Rofi Uddarojat - IAF Alumnus
© FNF Indonesia

Menjadi narasumber kedua, Hamdan Hamedan membuka presentasinya dengan membicarakan nasionalisme berbasis kontribusi. Ini berarti, nasionalisme seseorang tidak lagi diukur berdasarkan di mana ia memilih untuk menetap melainkan kontribusi nyata yang ia berikan bagi negaranya. Beliau pun mencontohkan bagaimana orang-orang Indonesia seperti Bung Hatta atau M. Zein Hassan telah berjasa bagi Indonesia meskipun berada di luar negeri. Pada saat ini, kira-kira ada 6,8 juta orang Indonesia yang tinggal di luar negeri. Sementara itu, Diaspora Indonesia sendiri kurang lebih dapat diartikan sebagai orang Indonesia yang tidak tinggal di tanah airnya. Meski demikian, orang Indonesia di sini tidak terbatas pada Warga Negara Indonesia saja melainkan juga mantan WNI, keturunan WNI maupun pecinta Indonesia atau orang yang memiliki hubungan khusus dengan Indonesia, misalnya karena ia pernah tinggal di Indonesia. Keberadaan diaspora Indonesia membawa banyak keuntungan bagi tanah air seperti di sektor ekonomi karena tingginya remitansi. Selain itu, pada presentasinya, beliau juga menyoroti tentang kebijakan dwikewarganegaraan. Menurutnya, keharusan untuk memilih satu kewarganegaraan tidak akan membawa keuntungan bagi Indonesia karena banyaknya orang yang cenderung akan memilih menjadi warga negara di tempat tinggalnya, khususnya mereka yang sejak lahir tinggal di luar negeri. Tentunya kebijakan dwikewarganegaraan juga harus dijalankan dengan mengikuti syarat-syarat tertentu seperti negara yang bersangkutan harus dalam keadaan relatif stabil dan warga negara tidak bekerja di badan-badan pemerintahan.

Hamdan Hamedan
© FNF Indonesia

Presentasi ketiga dibawakan oleh dosen dan peneliti dari Paramadina Public Policy Institute, Muhamad Iksan. Dalam presentasinya, beliau menyoroti kebijakan migrasi di Indonesia yang melibatkan tenaga kerja asing. Menyikapi aturan pemerintah yang membatasi kelas pekerja asing yang diizinkan bekerja di Indonesia, beliau menyebut ketidakjelasan aturan sebagai salah satu hambatan bagi perusahaan asing yang ingin berinvestasi di Indonesia. Dalam presentasinya, beliau juga memberikan beberapa usulan seperti melonggarkan restriksi berinvestasi dan pengurangan proses perizinan yang tidak signifikan.

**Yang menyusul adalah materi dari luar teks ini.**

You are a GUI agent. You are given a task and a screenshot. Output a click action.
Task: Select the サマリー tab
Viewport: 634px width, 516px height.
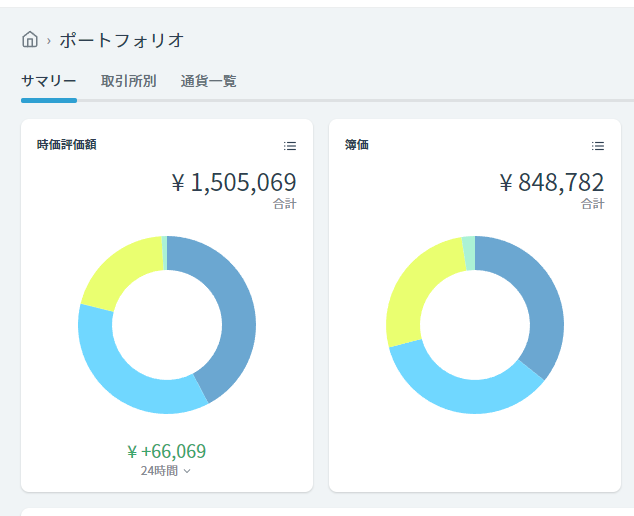(x=49, y=81)
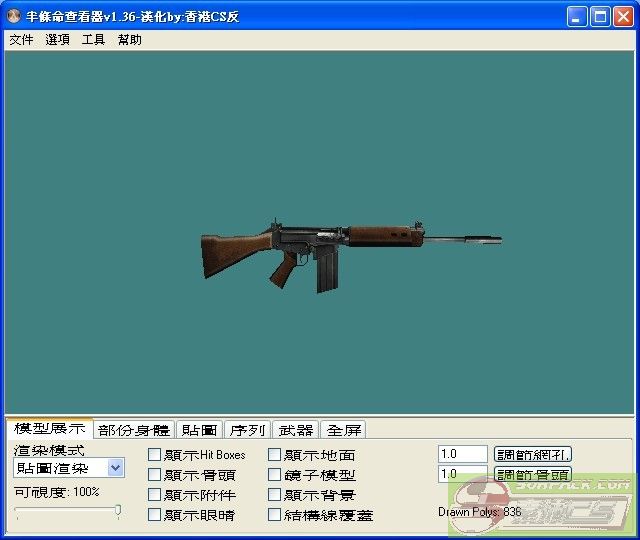Image resolution: width=640 pixels, height=540 pixels.
Task: Switch to the 貼圖 tab
Action: coord(199,430)
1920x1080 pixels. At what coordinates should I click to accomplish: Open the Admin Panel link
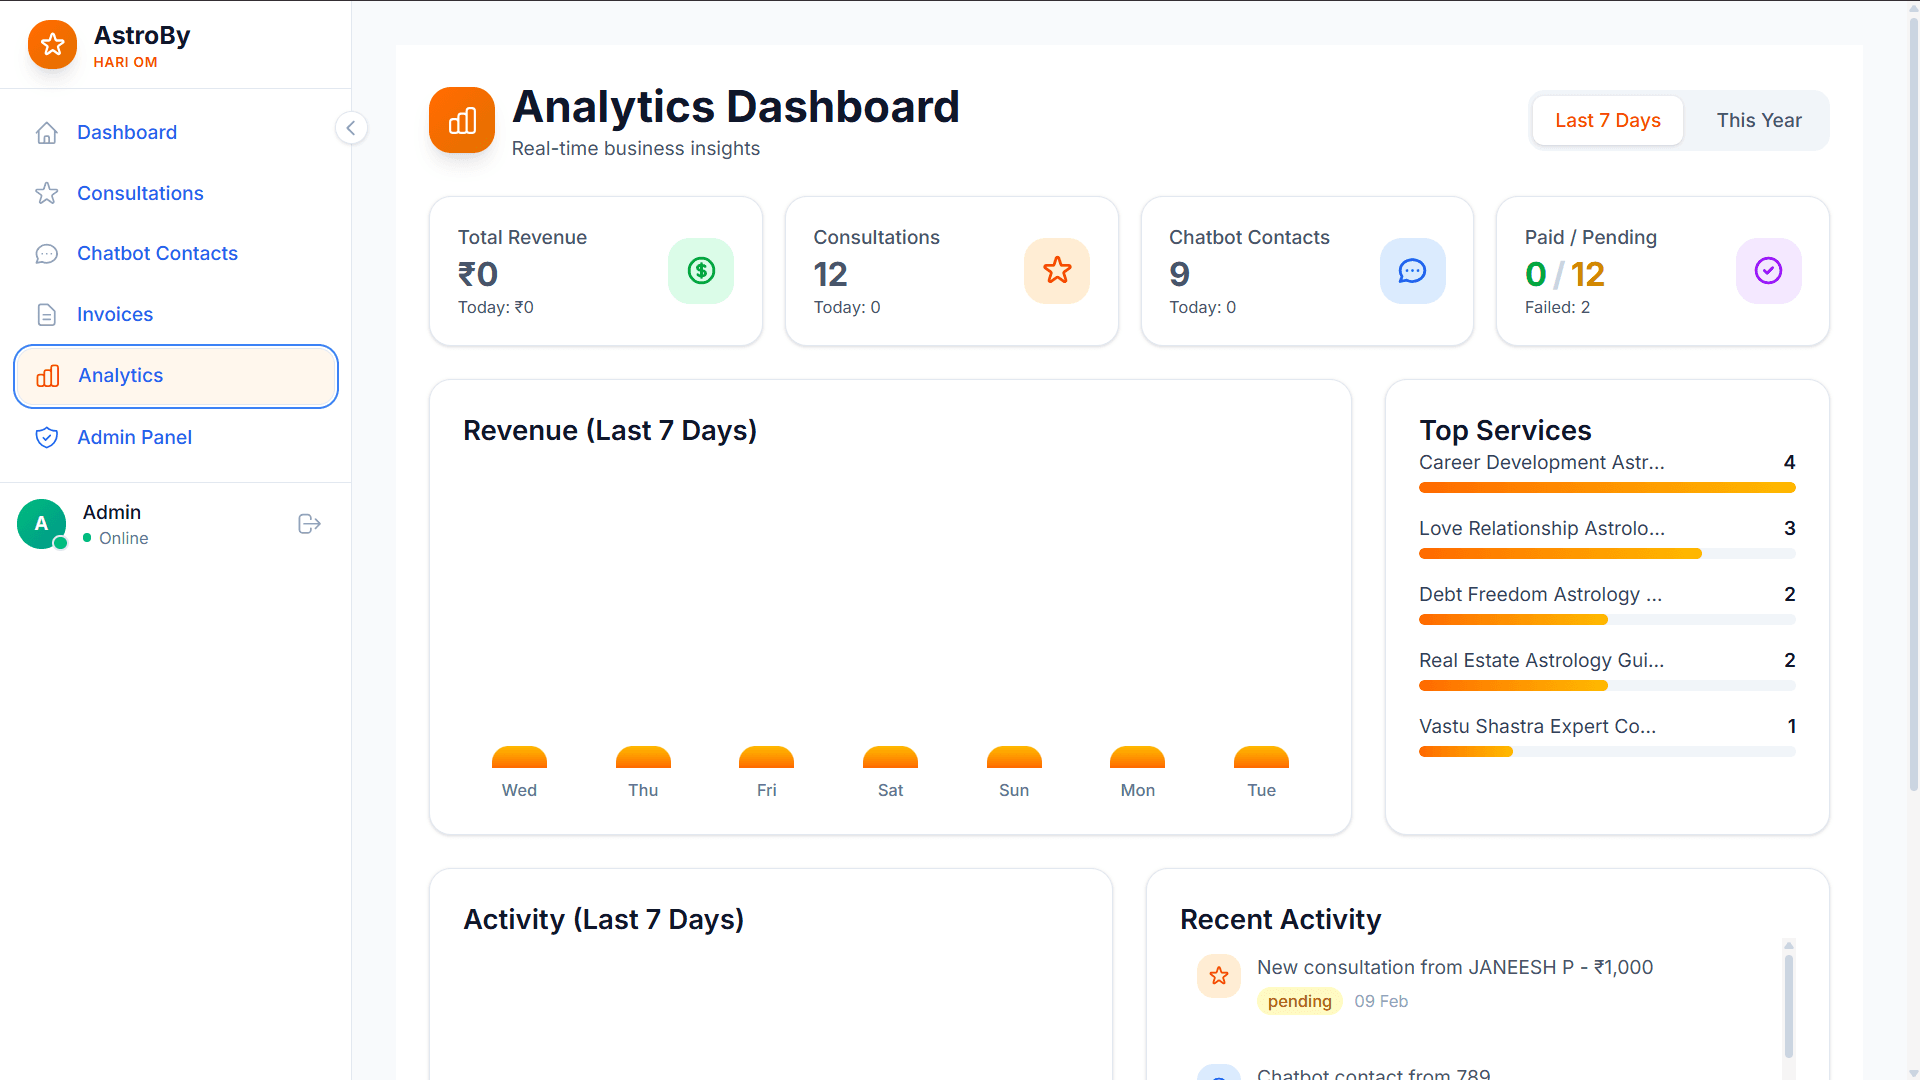[134, 437]
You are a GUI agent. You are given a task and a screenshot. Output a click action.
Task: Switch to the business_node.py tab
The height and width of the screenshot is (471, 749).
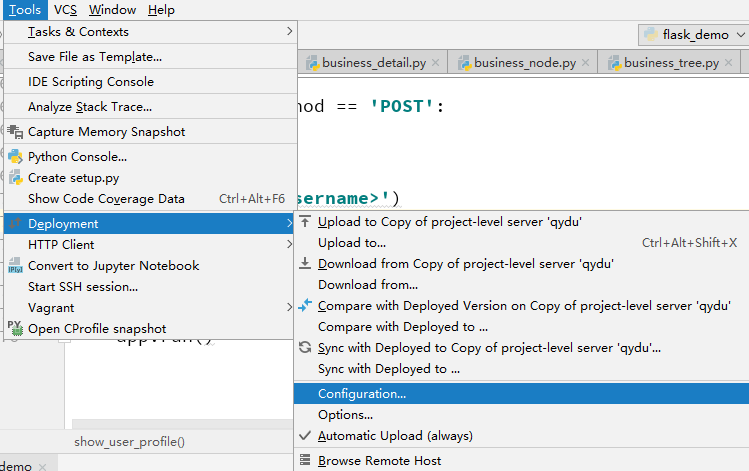click(x=524, y=63)
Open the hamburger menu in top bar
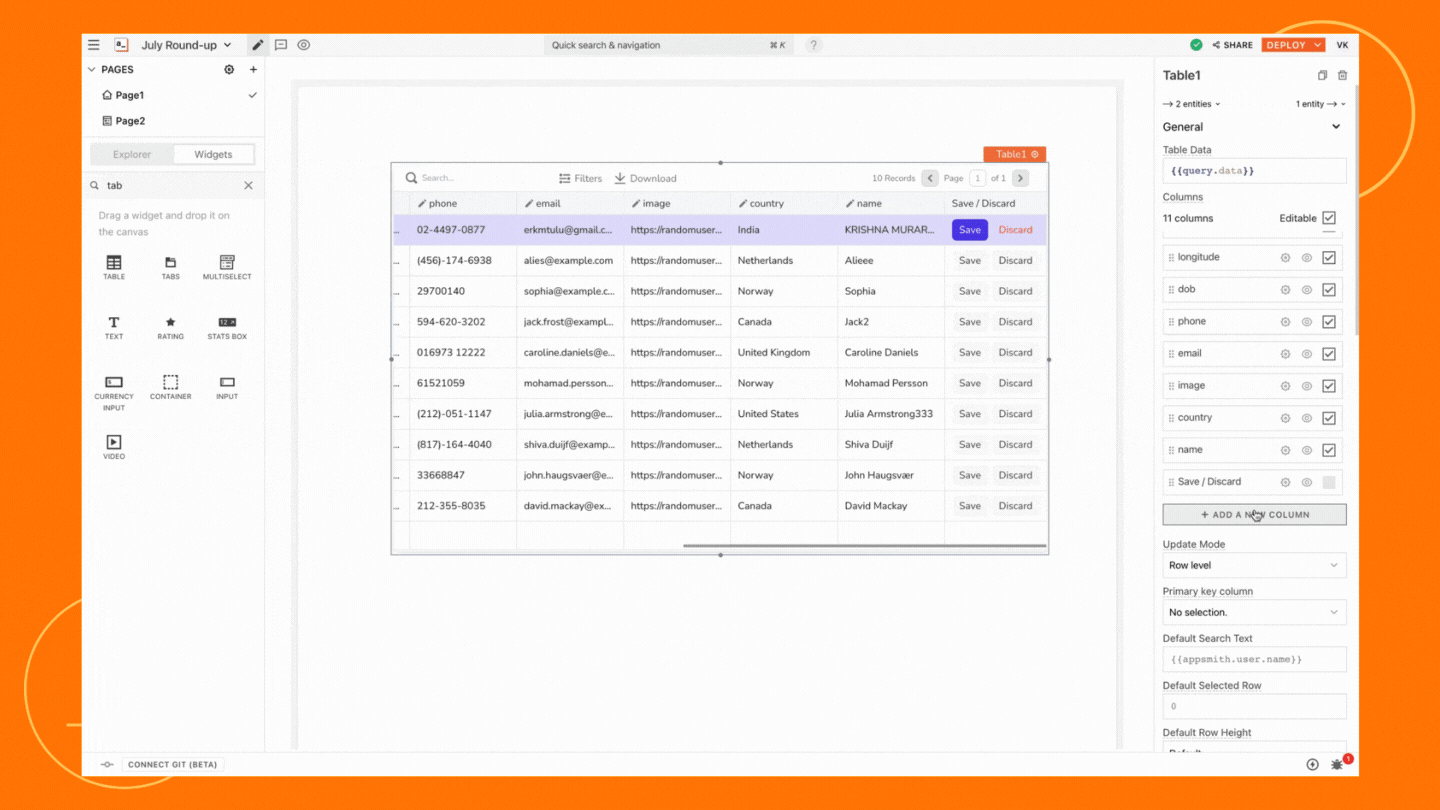Image resolution: width=1440 pixels, height=810 pixels. pyautogui.click(x=93, y=45)
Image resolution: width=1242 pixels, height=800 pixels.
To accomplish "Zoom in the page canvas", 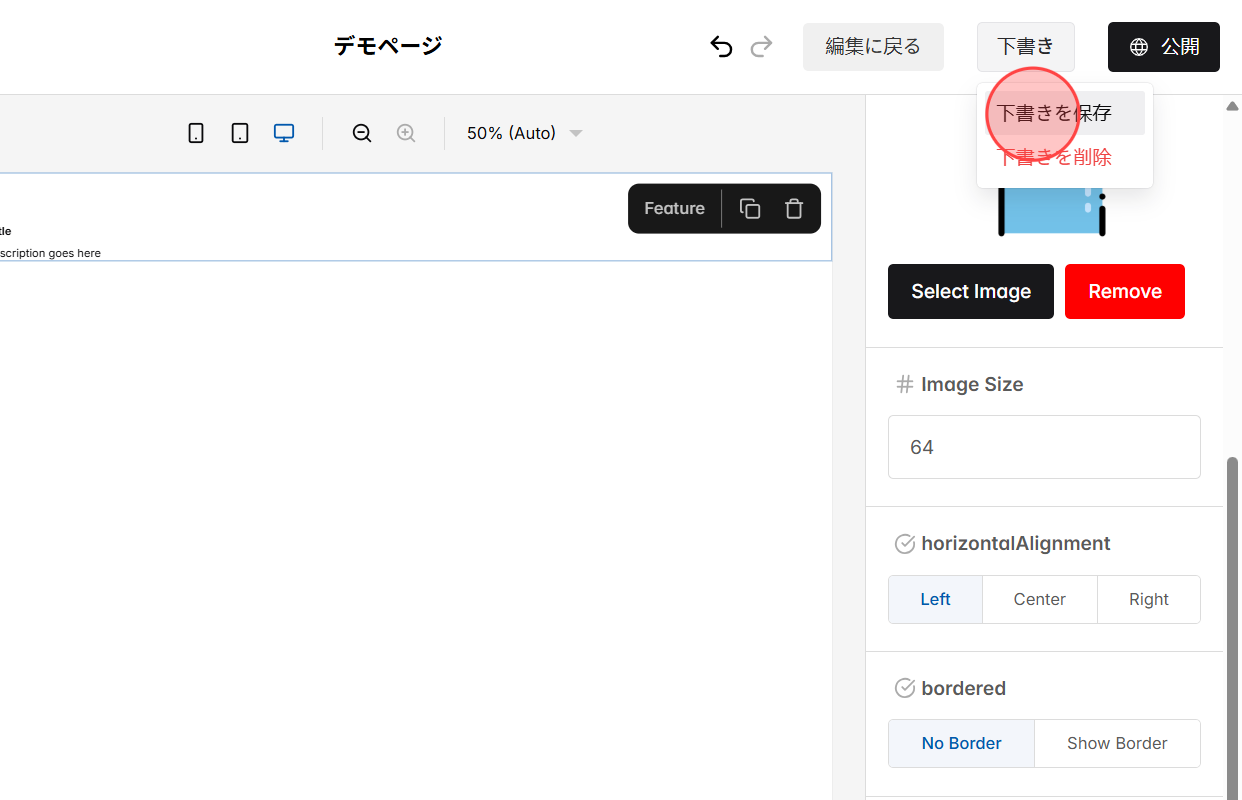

Menanggapi terbukanya kemungkinan pertukaran tenagakerja antarnegara ASEAN melalui MEA, Iksan mengaku optimis. Selain meningkatnya kualitas tenaga kerja akibat kompetisi, baginya perdagangan adalah proses dua arah dan tidak mungkin jika salah satu pihak saja yang diuntungkan.